*To do:* In the records below, the line that contains "Given: Click zoom out icon in left pane" marks the start. Copy it and each line after it through the end, exactly, without pictures.

*Data excerpts:*
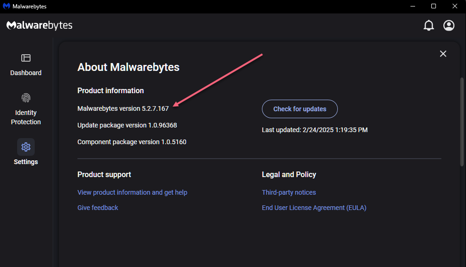The image size is (466, 267).
Task: Click the Last updated timestamp text
Action: point(314,130)
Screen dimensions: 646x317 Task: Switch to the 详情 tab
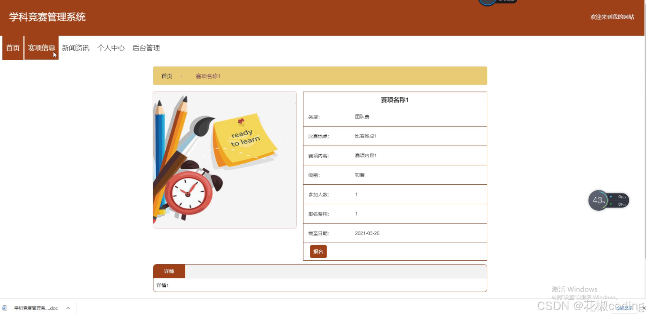pos(169,271)
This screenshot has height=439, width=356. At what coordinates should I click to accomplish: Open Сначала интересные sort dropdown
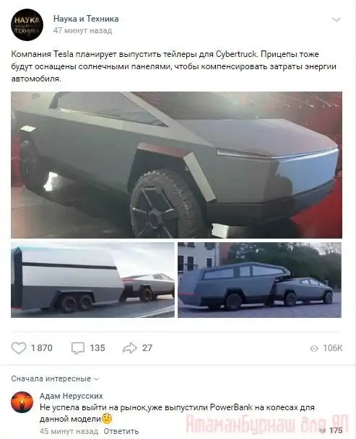[x=55, y=378]
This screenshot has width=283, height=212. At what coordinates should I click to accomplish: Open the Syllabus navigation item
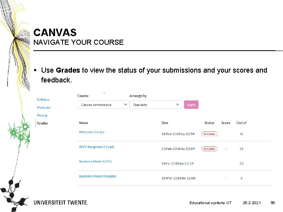(x=43, y=99)
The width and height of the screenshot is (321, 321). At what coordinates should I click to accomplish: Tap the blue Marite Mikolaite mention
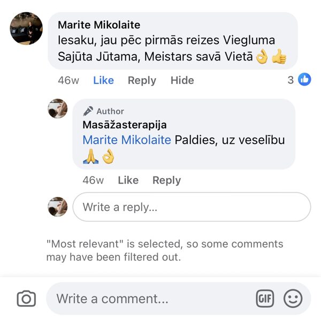tap(127, 140)
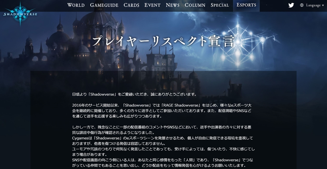
Task: Click the globe icon beside Language
Action: coord(301,5)
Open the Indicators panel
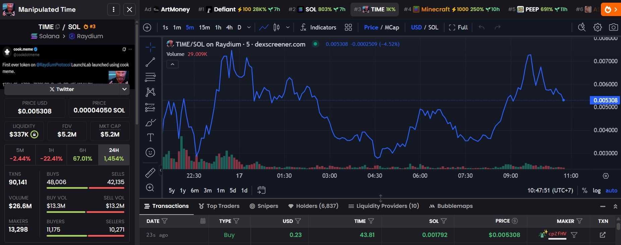Screen dimensions: 621x245 318,27
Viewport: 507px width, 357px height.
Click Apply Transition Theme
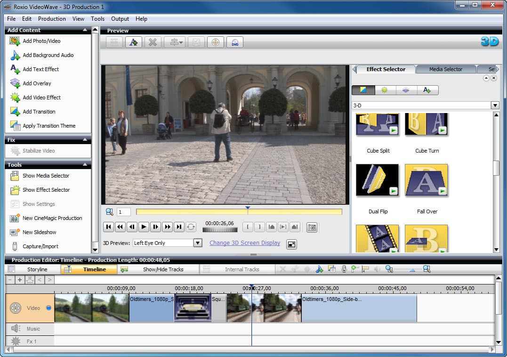(x=49, y=126)
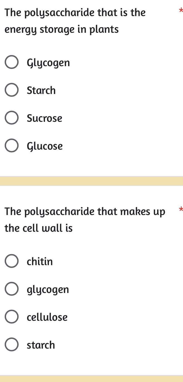
Task: Select starch in the second question
Action: (12, 344)
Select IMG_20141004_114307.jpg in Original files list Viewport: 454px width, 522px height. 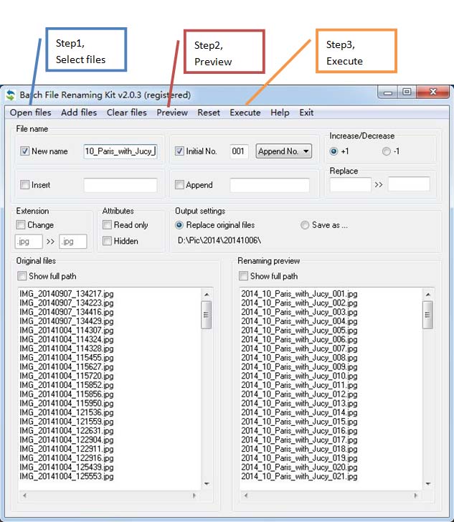pos(66,331)
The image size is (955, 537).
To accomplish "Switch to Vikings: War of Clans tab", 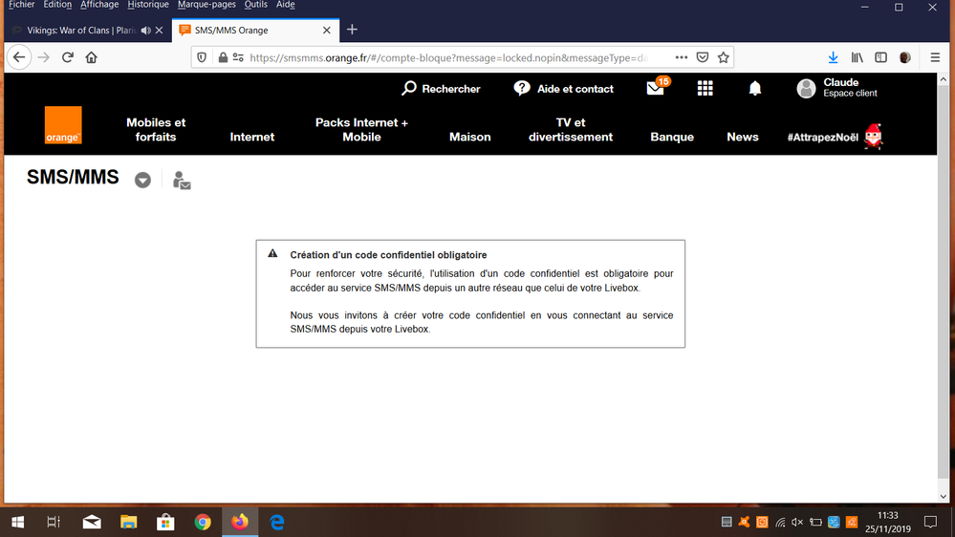I will (x=76, y=31).
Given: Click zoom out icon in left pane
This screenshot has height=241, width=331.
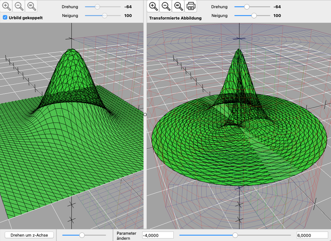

*Response:*
Given: Click zoom out icon in left pane
This screenshot has height=241, width=331.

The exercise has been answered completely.